オリンピック開催後は、主にサッカー・ブンデスリーガのバイエルン・ミュンヘンと1860ミュンヘンのホームスタジアムとして使用された。
特にバイエルン・ミュンヘンは欧州屈指の名門チームである。このフィールドで、ベッケンバウアー、ゲルト・ミュラー、ルンメニゲ、マテウス、オリバー・カーン、ツィーゲ、バラックらがプレイしていたかと思うと...。
あるいは1974年、伝説的プレイヤーらによるW杯決勝が行われたかと思うと...。

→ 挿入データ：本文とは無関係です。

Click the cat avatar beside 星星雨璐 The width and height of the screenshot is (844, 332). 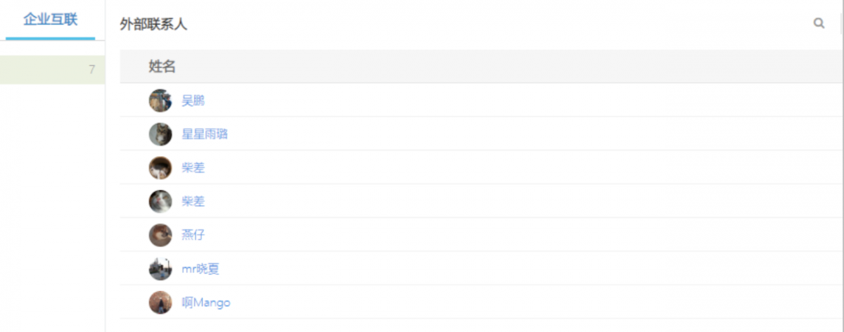[x=160, y=134]

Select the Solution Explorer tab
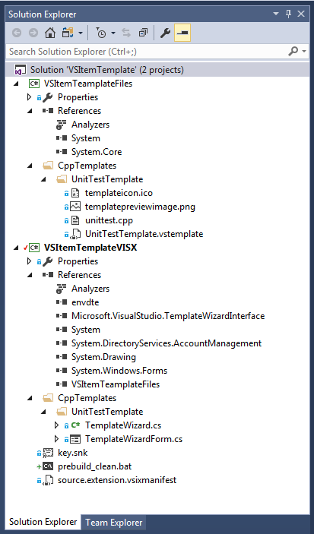point(43,522)
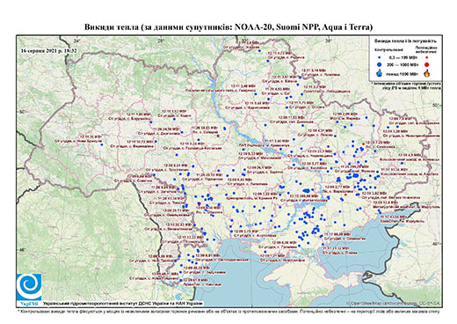Viewport: 457px width, 324px height.
Task: Click the orange flame icon in legend
Action: click(x=427, y=73)
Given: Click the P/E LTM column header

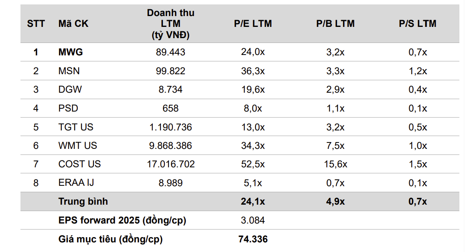Looking at the screenshot, I should [x=253, y=24].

(いかん! コレだけで1本の記事、いやサッカーというテーマまで広げると何十本にもなってしまうので、とりあえずやめておこう)


2006年、郊外にアリアンツ・アレーナができると、両チームのホームスタジアムはそちらに移り、ブンデスリーガの試合は行われなくなった。

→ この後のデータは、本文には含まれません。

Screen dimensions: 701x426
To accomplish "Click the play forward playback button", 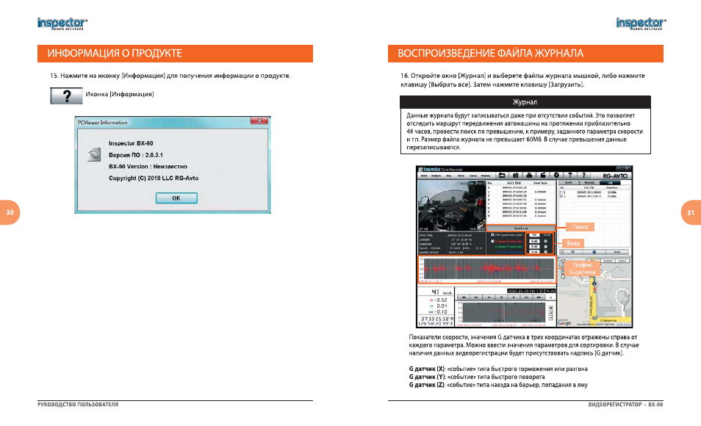I will pyautogui.click(x=514, y=297).
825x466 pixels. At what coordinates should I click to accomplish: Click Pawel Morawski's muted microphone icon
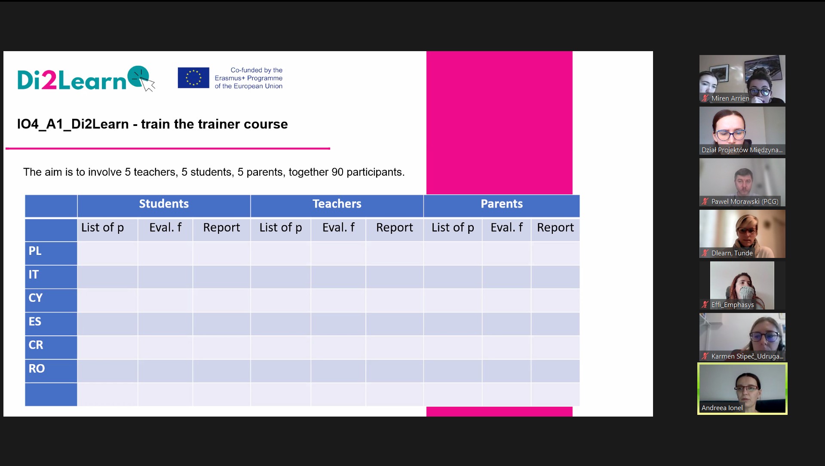(x=705, y=202)
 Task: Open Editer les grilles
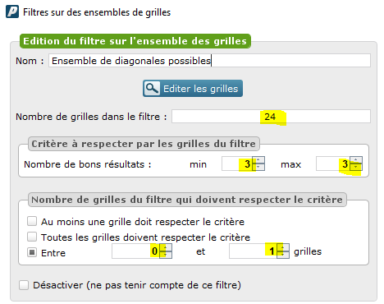pos(193,89)
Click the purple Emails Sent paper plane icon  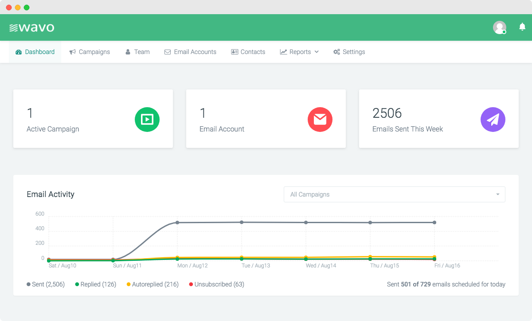493,119
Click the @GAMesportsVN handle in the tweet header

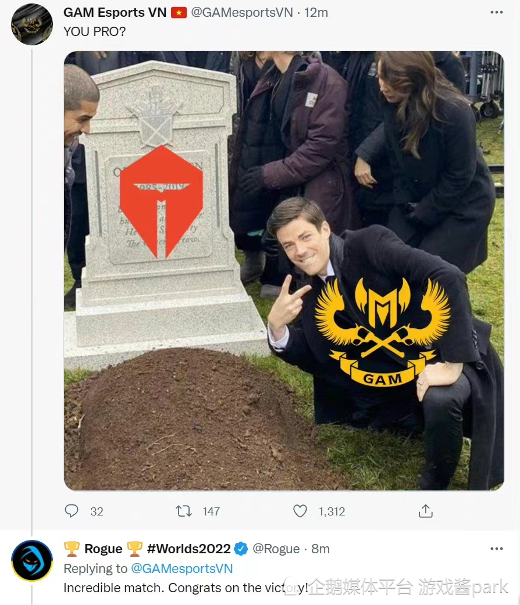(x=241, y=12)
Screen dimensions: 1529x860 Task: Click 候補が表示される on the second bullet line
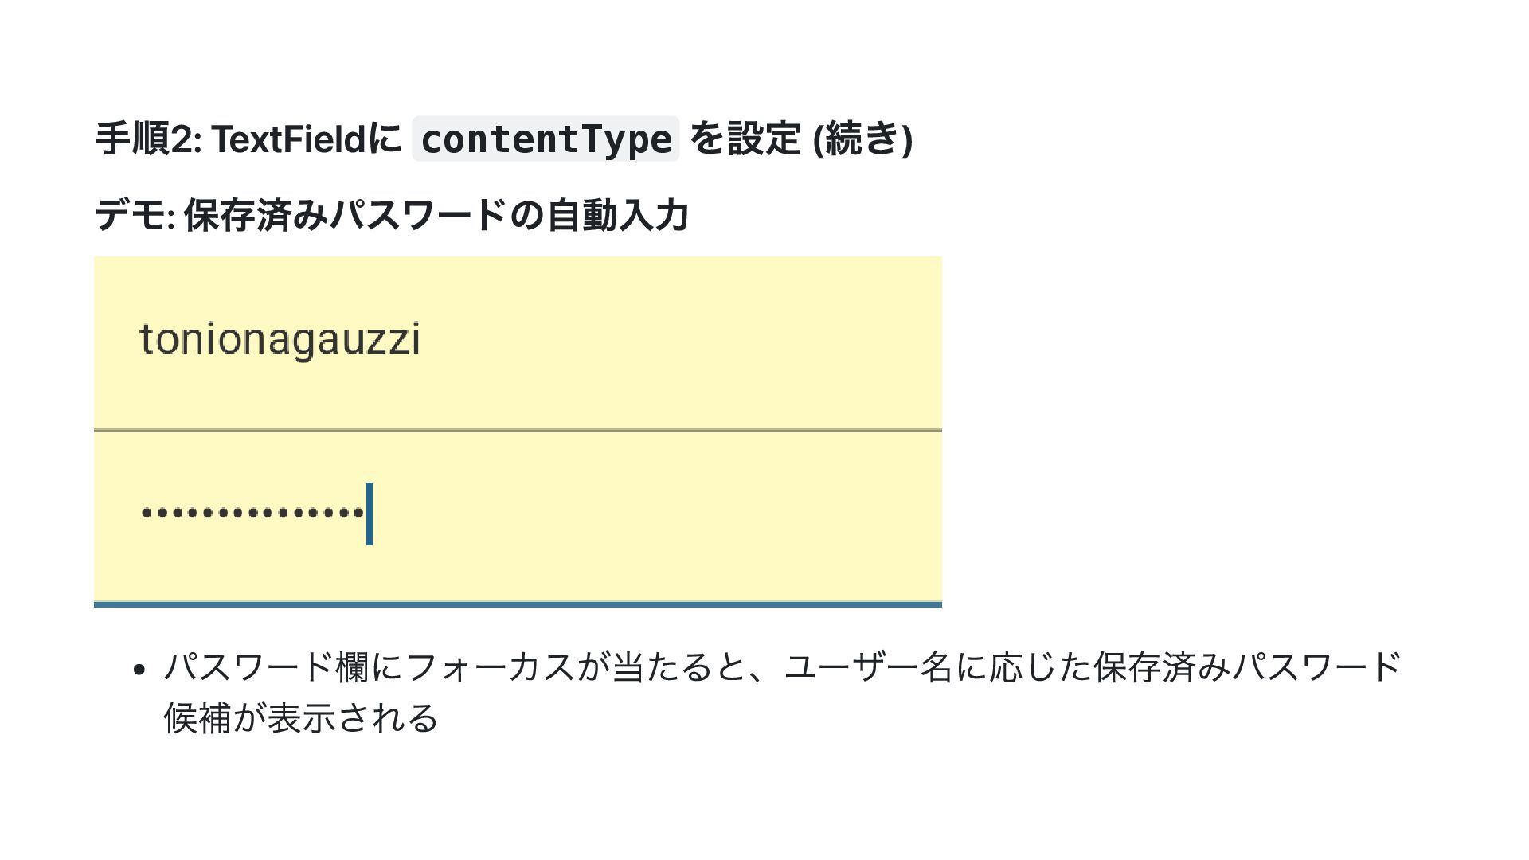coord(301,718)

ちなみにアリアンツ・アレーナは威圧感こそないが、シンボリックなファサードで、今で言うインスタ映えする建築である。この建築も私は好きだ。

アリアンツアレーナ


スタジアムを出て振り返ると、照明灯が斜めになっていることに気付く。“真っ直ぐ”でも問題ないと思うが、「引っ張り」という構造をどこまでも徹底している。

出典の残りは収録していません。